## Task to carry out
For the material below, return exactly the lines starting at the one holding "Regenerate Saber's password 111111" and ending at the one holding "Given: Click the rent amount 89,000 円", counting both as part of the range.
Listed records Block Start
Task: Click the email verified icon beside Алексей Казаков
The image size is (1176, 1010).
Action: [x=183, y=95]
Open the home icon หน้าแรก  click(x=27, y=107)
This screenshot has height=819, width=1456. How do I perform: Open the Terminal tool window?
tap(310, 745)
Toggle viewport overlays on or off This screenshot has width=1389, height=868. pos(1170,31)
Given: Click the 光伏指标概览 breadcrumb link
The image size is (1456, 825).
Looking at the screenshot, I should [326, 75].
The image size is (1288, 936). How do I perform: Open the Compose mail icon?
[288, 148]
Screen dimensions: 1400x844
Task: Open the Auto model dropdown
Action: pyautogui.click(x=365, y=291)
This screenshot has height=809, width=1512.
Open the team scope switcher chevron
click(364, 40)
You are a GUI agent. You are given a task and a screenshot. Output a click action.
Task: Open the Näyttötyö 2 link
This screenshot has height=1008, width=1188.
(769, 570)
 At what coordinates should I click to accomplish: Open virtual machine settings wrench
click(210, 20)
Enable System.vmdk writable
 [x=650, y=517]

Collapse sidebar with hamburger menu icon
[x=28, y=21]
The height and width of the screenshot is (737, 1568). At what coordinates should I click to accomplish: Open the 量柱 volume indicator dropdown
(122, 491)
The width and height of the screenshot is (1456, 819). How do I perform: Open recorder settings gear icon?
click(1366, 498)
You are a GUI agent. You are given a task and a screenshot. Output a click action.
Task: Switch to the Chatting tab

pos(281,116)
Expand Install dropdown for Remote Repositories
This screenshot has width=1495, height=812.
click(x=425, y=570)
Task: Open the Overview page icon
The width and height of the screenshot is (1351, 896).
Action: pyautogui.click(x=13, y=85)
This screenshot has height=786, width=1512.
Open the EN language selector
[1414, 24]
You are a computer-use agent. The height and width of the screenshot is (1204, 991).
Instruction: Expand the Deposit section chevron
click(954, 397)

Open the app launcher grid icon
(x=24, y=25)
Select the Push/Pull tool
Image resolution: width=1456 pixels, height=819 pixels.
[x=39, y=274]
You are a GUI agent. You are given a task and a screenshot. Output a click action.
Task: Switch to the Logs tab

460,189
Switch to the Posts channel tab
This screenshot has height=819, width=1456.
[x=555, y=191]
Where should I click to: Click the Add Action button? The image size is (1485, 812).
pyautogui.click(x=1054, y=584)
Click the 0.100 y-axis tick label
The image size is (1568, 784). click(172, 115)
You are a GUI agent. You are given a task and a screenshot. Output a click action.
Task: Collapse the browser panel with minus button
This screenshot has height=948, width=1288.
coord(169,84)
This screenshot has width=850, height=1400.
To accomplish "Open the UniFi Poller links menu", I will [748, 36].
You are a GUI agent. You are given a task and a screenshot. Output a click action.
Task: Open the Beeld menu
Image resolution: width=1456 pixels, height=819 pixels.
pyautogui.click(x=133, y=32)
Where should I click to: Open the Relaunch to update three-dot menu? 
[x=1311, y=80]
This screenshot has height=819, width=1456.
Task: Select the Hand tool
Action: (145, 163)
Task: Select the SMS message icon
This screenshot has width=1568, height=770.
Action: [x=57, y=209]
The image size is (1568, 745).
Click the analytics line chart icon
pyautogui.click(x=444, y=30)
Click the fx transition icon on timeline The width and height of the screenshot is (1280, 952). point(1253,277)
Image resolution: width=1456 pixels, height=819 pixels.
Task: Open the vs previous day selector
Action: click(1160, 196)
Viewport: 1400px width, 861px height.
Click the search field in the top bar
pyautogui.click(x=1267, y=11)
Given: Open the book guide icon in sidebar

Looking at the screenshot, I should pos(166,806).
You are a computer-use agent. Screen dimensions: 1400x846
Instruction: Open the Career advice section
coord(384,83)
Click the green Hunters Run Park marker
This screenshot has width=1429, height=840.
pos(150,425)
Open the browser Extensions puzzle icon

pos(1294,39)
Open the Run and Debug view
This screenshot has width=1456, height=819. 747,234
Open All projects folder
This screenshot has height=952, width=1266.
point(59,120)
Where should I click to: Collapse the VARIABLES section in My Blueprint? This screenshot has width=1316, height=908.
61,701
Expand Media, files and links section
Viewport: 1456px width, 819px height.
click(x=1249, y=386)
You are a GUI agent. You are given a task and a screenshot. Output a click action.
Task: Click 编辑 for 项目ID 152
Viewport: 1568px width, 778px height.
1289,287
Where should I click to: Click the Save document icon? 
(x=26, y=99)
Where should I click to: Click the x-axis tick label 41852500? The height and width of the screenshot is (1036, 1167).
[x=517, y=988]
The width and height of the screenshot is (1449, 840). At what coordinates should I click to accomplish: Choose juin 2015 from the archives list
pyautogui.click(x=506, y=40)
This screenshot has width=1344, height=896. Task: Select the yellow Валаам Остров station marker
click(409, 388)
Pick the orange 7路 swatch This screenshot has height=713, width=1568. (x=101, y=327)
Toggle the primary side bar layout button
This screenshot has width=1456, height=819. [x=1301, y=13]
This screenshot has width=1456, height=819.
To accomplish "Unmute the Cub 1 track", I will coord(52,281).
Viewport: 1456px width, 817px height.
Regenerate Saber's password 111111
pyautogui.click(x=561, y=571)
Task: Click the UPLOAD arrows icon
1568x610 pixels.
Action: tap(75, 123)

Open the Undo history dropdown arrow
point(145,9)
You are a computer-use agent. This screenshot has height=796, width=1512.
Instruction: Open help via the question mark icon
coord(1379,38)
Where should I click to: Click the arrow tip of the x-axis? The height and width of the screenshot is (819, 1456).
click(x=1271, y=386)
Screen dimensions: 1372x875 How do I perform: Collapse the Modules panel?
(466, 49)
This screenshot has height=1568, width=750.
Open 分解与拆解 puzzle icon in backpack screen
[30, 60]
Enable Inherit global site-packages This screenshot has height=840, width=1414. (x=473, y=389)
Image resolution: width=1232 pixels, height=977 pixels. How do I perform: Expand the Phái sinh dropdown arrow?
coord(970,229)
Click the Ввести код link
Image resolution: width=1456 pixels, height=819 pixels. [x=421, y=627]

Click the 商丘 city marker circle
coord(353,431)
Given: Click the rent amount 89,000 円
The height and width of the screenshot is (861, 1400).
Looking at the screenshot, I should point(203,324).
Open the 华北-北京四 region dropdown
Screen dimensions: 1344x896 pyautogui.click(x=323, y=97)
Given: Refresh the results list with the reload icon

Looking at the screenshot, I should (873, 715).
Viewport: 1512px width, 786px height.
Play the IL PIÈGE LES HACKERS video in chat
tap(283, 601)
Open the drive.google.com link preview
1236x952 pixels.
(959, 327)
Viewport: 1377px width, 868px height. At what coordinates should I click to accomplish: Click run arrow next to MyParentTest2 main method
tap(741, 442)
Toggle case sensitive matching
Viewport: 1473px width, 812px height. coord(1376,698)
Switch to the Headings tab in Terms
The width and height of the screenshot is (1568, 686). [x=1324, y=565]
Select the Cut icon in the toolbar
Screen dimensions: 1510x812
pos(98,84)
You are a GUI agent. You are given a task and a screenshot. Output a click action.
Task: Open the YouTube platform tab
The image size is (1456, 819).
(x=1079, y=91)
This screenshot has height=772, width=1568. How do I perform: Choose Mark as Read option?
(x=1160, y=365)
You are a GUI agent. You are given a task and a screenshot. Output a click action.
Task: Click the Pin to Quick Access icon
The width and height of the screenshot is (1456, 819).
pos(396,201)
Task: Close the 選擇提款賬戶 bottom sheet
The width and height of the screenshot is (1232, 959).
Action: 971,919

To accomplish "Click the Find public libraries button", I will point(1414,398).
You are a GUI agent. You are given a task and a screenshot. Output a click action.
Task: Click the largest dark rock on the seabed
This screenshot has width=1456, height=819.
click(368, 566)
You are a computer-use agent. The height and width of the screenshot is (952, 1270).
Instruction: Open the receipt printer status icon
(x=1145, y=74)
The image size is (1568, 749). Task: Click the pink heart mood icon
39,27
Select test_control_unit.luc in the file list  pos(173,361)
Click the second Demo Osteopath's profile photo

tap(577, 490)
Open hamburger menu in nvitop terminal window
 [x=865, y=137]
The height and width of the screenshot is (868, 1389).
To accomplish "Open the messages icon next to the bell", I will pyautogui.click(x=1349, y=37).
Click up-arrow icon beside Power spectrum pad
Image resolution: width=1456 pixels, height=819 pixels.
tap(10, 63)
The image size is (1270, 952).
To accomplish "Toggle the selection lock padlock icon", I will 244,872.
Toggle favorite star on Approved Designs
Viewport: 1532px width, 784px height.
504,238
Listed records Block End
## Result of this task
Regenerate Saber's password 111111
pyautogui.click(x=561, y=571)
Task: Click the UPLOAD arrows icon
1568x610 pixels.
Action: tap(75, 123)

Open the Undo history dropdown arrow
point(145,9)
You are a computer-use agent. This screenshot has height=796, width=1512.
Instruction: Open help via the question mark icon
coord(1379,38)
Where should I click to: Click the arrow tip of the x-axis? The height and width of the screenshot is (819, 1456).
click(x=1271, y=386)
Screen dimensions: 1372x875 How do I perform: Collapse the Modules panel?
(466, 49)
This screenshot has height=1568, width=750.
Open 分解与拆解 puzzle icon in backpack screen
[30, 60]
Enable Inherit global site-packages This screenshot has height=840, width=1414. (x=473, y=389)
Image resolution: width=1232 pixels, height=977 pixels. How do I perform: Expand the Phái sinh dropdown arrow?
coord(970,229)
Click the Ввести код link
Image resolution: width=1456 pixels, height=819 pixels. [x=421, y=627]

Click the 商丘 city marker circle
coord(353,431)
Given: Click the rent amount 89,000 円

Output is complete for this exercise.